Stars and dog-stars?

This is the season when Gemini the Twins gives way to Cancer the Crab in the heavens.  But it was probably a terrestrial crab the Victorian star, Ellen Terry was thinking of when she wrote in her Memoirs :
"Progress on the stage is often crablike, and little  parts, big parts, and no parts at all must be accepted as 'all in a day's work'. "

Did she also have a fleeting thought for The Two Gentleman of Verona, Shakespeare's early play about love and fidelity?  In it Launce, the comic servant is upstaged by his badly-behaved mutt, Crab the dog.



Launce teaching his Dog 18th century engraving,  Henry W. Bunbury, 
© Fine Arts Museum, San Francisco


"When a man's servant shall play the cur with him, look you, it goes hard; one that I brought up of a puppy; one that I saved from drowning when three or four of his blind brothers and sisters went to it. I have taught him, even as one would say precisely, 'Thus would I teach a dog.'   I was sent to deliver him as a present to Mistress Silvia from my master, and I came no sooner into the dining-chamber but he steps me to her trencher and steals her capon's leg.

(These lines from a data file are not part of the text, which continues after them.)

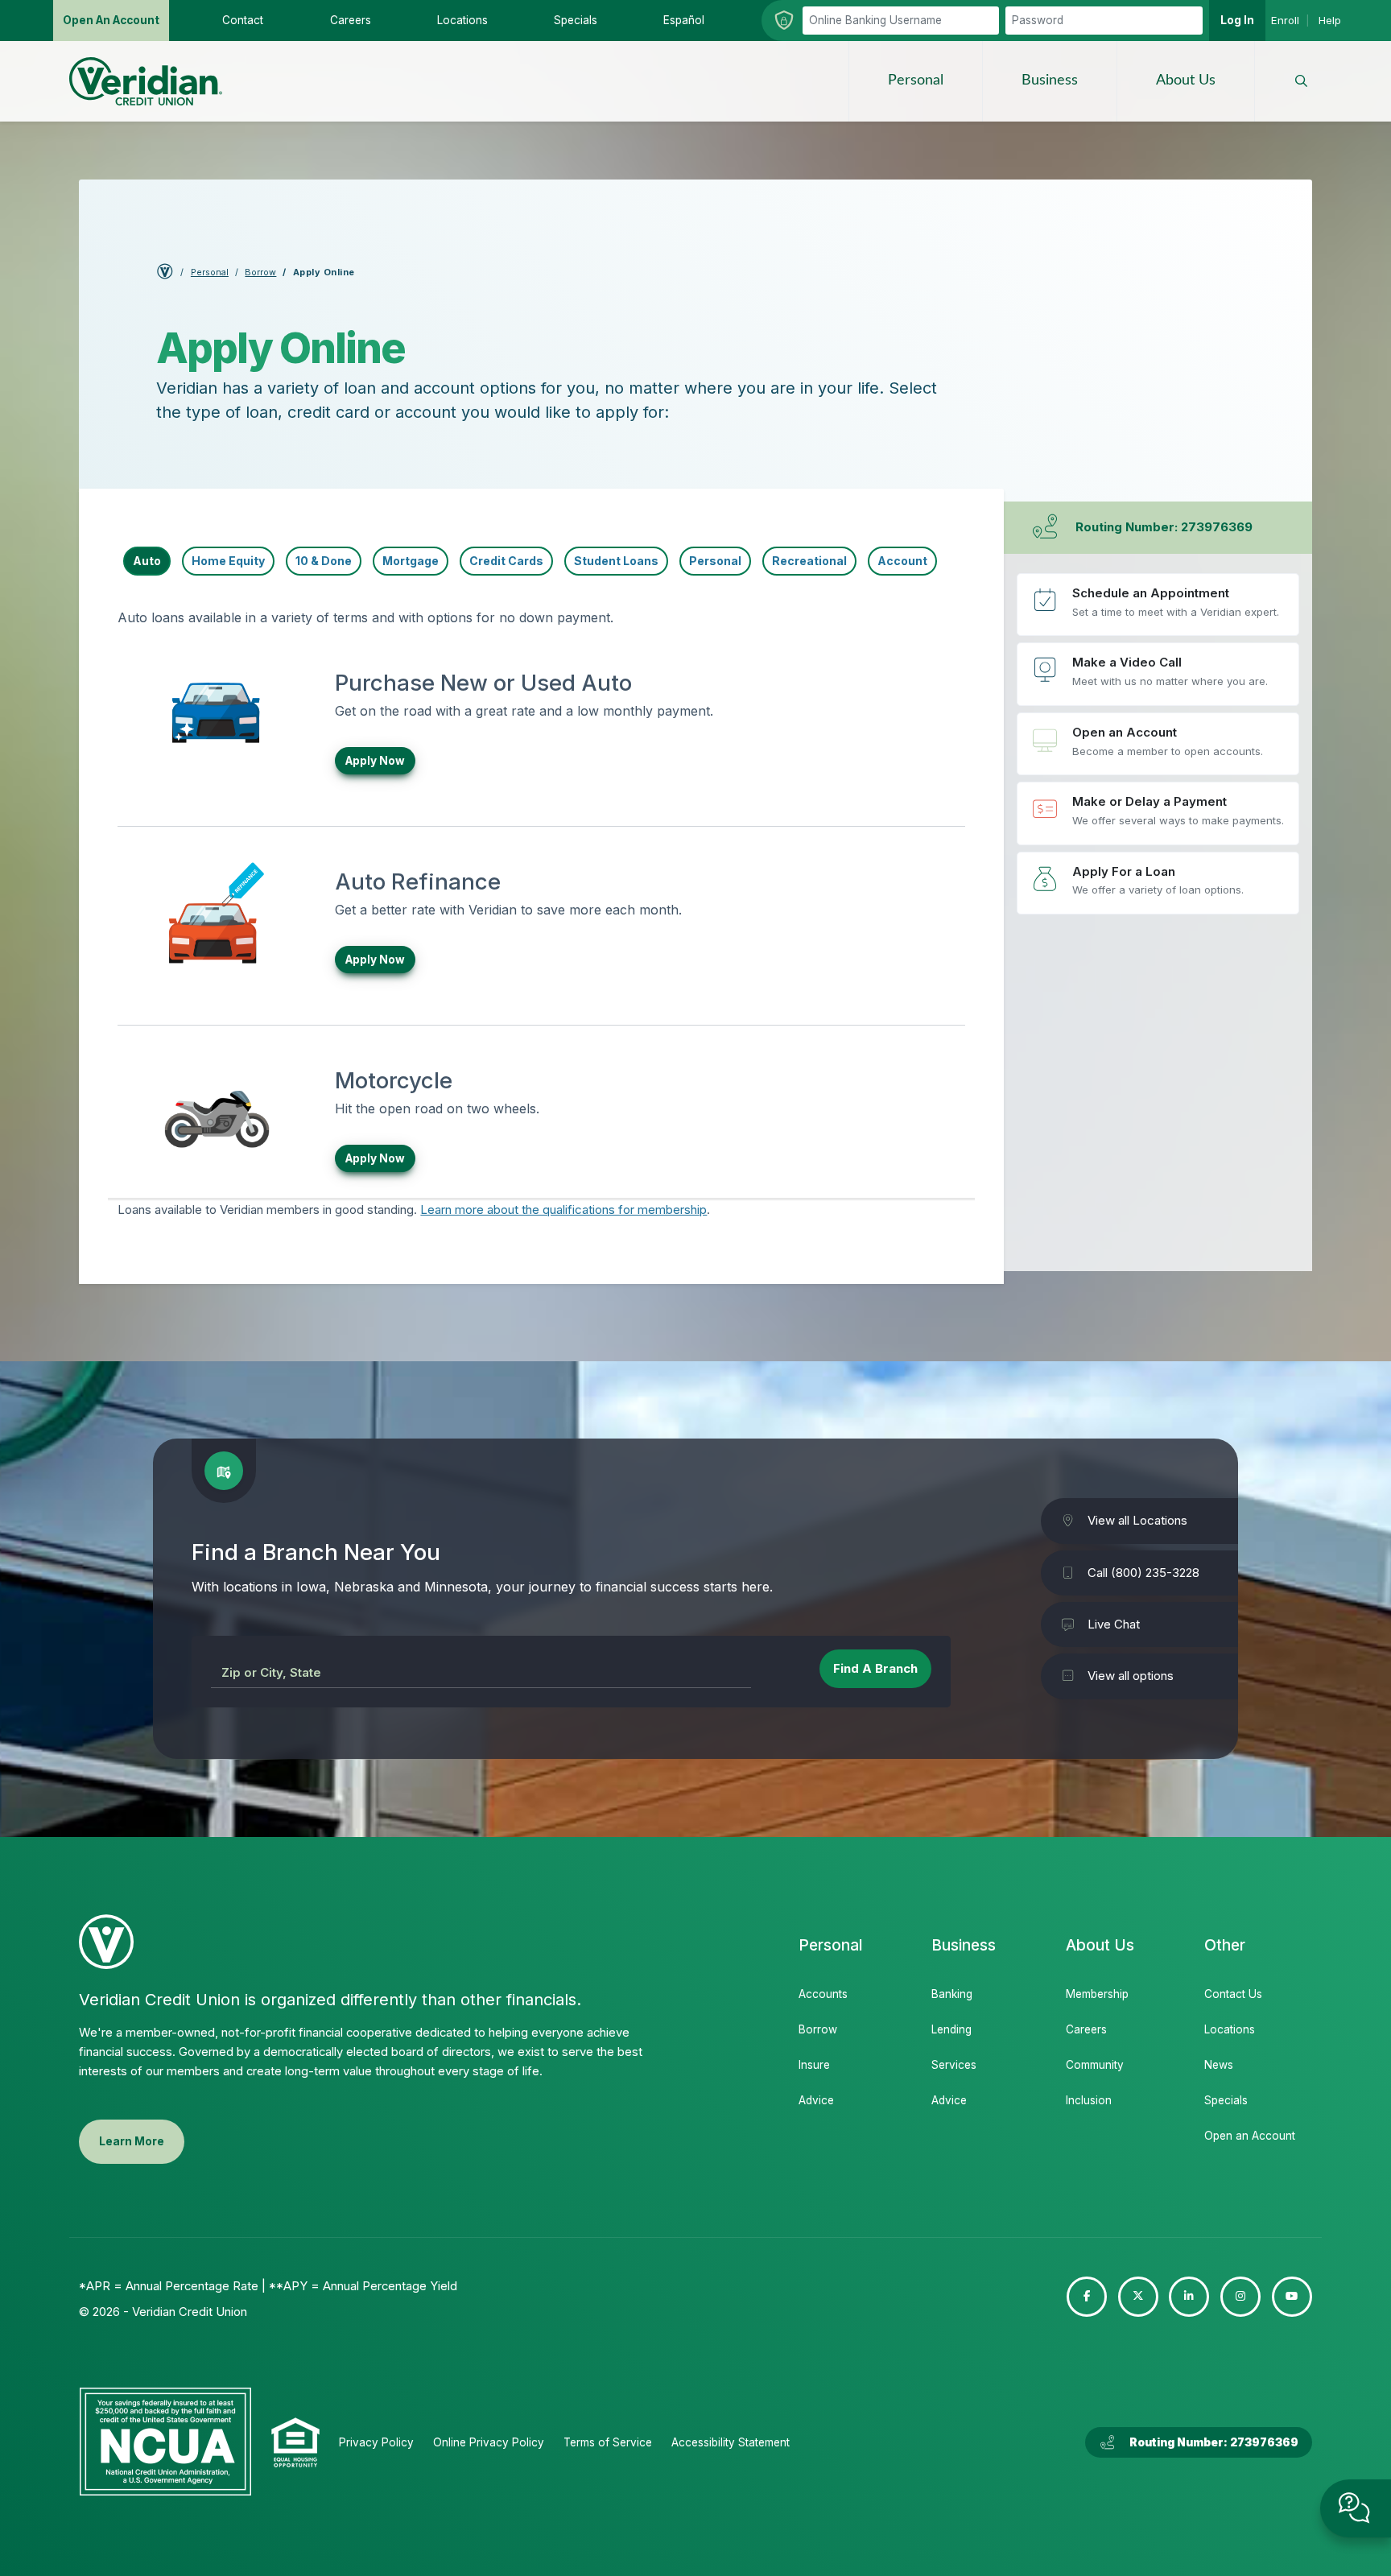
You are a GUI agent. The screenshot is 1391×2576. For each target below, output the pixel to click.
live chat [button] (1356, 2508)
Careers (1086, 2029)
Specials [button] (575, 20)
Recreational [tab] (809, 561)
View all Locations (1137, 1521)
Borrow (260, 272)
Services (953, 2064)
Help (1330, 20)
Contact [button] (242, 20)
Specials (1226, 2100)
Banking (951, 1994)
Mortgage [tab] (410, 561)
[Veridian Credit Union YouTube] (1292, 2297)
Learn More (131, 2141)
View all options (1131, 1676)
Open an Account (1157, 743)
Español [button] (683, 20)
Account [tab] (902, 561)
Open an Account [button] (111, 20)
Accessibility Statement (730, 2442)
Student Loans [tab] (616, 561)
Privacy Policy (376, 2442)
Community (1095, 2064)
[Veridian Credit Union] (145, 81)
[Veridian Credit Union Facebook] (1087, 2297)
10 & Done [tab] (323, 561)
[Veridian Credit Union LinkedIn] (1189, 2297)
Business (1050, 80)
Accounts (823, 1994)
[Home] (165, 274)
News (1218, 2064)
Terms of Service (607, 2442)
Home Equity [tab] (228, 561)
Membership (1097, 1994)
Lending (951, 2029)
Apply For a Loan (1157, 883)
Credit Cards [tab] (506, 561)
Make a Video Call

O! tis a foul thing when a cur cannot keep himself in all companies."   But worse is to come:

"He thrusts me himself into the company of three or four gentleman-like dogs under the duke's table: he had not been there -- bless the mark---a pissing-while, but all the chamber smelt him.  Out with the dog!

. …Nay, I'll be sworn, I have sat in the stocks for puddings he hath stolen, …I have stood on the pillory for geese he hath killed,…. thou thinkest not of this now.  Nay, I remember the trick you served me when I took my leave of Madam Silvia: did not I bid thee still mark me and do as I do?  When didst thou see me heave up my leg and make water against a gentlewoman's farthingale?  Didst thou ever see me do such a trick?"

Two Gentlemen of Verona  Act IV, sc. 4.